Kenshinryu Aikido derives from the Yoshinkan line of Shioda Gozo Sensei. The Headmaster, David Dangerfield Sensei studied this style first in Australia with Joe Thambu Sensei and then in Japan at the Yoshinkan Hombu Dojo in the mid 1990′s. The Kenshinryu style also owes a great deal to Dangerfield Sensei’s training in the kobudo of Shinto Muso Ryu under the master Nishioka Tsuneo Sensei by whom he was awarded the traditional certification of Shomokuroku. Kenshinryu Aikido is notable for its strong spirit and technique and the re-incorporation of genuine sword principles to the unarmed practice.
Present day Aikido has its origins in Daito Ryu Aikijujutsu as taught to the Founder, Morihei Ueshiba Sensei by Sokaku Takeda Sensei. Takeda claims the art was founded by Prince Teijun, the sixth son of the Emperor Seiwa (850 – 880AD). Through the princes’ son, Tsunemoto, it was passed onto succeeding generations of the Minamoto family. It is said the art reached Shinra Saburo Yoshimitsu, the younger brother of Yoshiie Minamoto, and that the foundations of present day Aikido had already been laid.
Yoshimitsu was apparently a man of exceptional skill and learning. Takeda claims his house, Daito Mansion, has given its’ name to his system – Daito Ryu Aikijujutsu. Yoshimitsus’ second son, Yoshikiyo, lived in Takeda in the province of Kai where he eventually became known by this name. Subsequently the techniques were passed on to successive generations as the secret art of the Takeda House and made known only to retainers and members of the family. In 1574 Takeda Kunitsugu moved to Aizu – the techniques continued to be passed on to his descendants only, and came to be known as the Aizu han otome waza (secret techniques of the Aizu clan). These claims remain unsubstantiated at this time. The only acknowledged link is from Takeda Sokaku to Ueshiba Morihei.

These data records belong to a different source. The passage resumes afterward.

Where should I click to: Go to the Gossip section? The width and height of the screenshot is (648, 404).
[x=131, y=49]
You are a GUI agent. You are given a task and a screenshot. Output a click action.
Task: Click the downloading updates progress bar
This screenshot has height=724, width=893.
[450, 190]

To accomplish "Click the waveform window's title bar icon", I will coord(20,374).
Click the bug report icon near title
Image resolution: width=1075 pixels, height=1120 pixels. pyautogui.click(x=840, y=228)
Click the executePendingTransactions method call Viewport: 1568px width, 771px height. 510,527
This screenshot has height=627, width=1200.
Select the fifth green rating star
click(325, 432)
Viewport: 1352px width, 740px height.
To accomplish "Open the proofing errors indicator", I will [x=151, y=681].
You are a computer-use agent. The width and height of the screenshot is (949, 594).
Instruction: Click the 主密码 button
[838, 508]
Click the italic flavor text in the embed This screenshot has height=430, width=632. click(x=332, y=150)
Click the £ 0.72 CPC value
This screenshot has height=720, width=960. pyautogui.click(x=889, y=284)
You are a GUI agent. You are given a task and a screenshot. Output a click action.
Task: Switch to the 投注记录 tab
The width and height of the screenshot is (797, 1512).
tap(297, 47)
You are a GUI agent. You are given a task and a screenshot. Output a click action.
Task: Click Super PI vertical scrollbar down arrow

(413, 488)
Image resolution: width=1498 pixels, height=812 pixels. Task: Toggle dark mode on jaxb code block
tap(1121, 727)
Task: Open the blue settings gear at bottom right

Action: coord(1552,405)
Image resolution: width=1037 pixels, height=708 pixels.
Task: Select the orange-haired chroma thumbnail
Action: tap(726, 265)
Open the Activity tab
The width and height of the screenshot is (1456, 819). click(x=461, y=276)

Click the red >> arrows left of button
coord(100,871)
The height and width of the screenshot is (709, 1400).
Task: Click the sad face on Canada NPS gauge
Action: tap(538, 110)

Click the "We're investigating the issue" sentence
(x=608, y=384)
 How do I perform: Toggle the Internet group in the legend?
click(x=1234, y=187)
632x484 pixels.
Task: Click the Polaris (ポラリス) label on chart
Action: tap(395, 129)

The Meiji Restoration brought not only the return of Imperial supremacy, but also a westernised cultural, political and economic influence. The Bushi (Samurai class) were virtually subsumed under the new constitution which declared all classes equal. Their exclusive combat arts, (previously referred to collectively as Bujutsu) became more oriented to moral and spiritual development and hence were from that time known as Budo. At that time, Sokaku Takeda began to teach the art outside the household, travelling widely through the recently unified Japan and finally settling in Hokkaido.
In 1915 Ueshiba met Takeda and commenced training in Daito Ryu Aikijujutsu. Ueshiba Morihei (14-12-1883) had a considerable interest in Budo. His father (Yoroku) was a prosperous farmer, local politician and of samurai descent. Prior to his training with Takeda he had focused on Yagyu Ryu Jujutsu, (said to have received menkyo kaiden – teaching license – in 1907), Yagyu Shinkage Ryu Sword, Hozoin Ryu spear and Tenjin Shinyo Ryu Jujutsu. The other major influence in the development of present day Aikido was Onisaburo Deguchi. Deguchi was the charismatic leader of the Omoto Kyo , a Shinto related group.
They met in 1919 when Ueshiba was on his way to see his dying father. In 1920 he built his first Dojo (training hall) in Ayabe and began teaching Omoto Kyo followers and sailors from the nearby naval base. In 1922 he began calling his art Aikibujutsu. By 1931 he was referring to the art as Aiki Budo and had opened his new dojo at Wakamatsu-Cho. By 1945 he had also constructed the dojo and farm at Iwama, a small farming town north of Tokyo. This is also the site of the Aiki Shrine, a national monument. Following the war, the name Aikido came into common usage. Ueshiba Sensei or O’Sensei (great teacher) refined his art further until his death in 1969.
During his life, many students trained with O’Sensei and several went on to emphasise certain elements of his art within their own schools. The main branches of modern Aikido are Aikikai (Ueshiba Kisshomaru), Yoshinkan (Shioda Gozo), Tomiki Ryu (Tomiki Kenji), Iwama Ryu (Morihiro Saito) and Shinshin Toitsu (Tohei Koichi).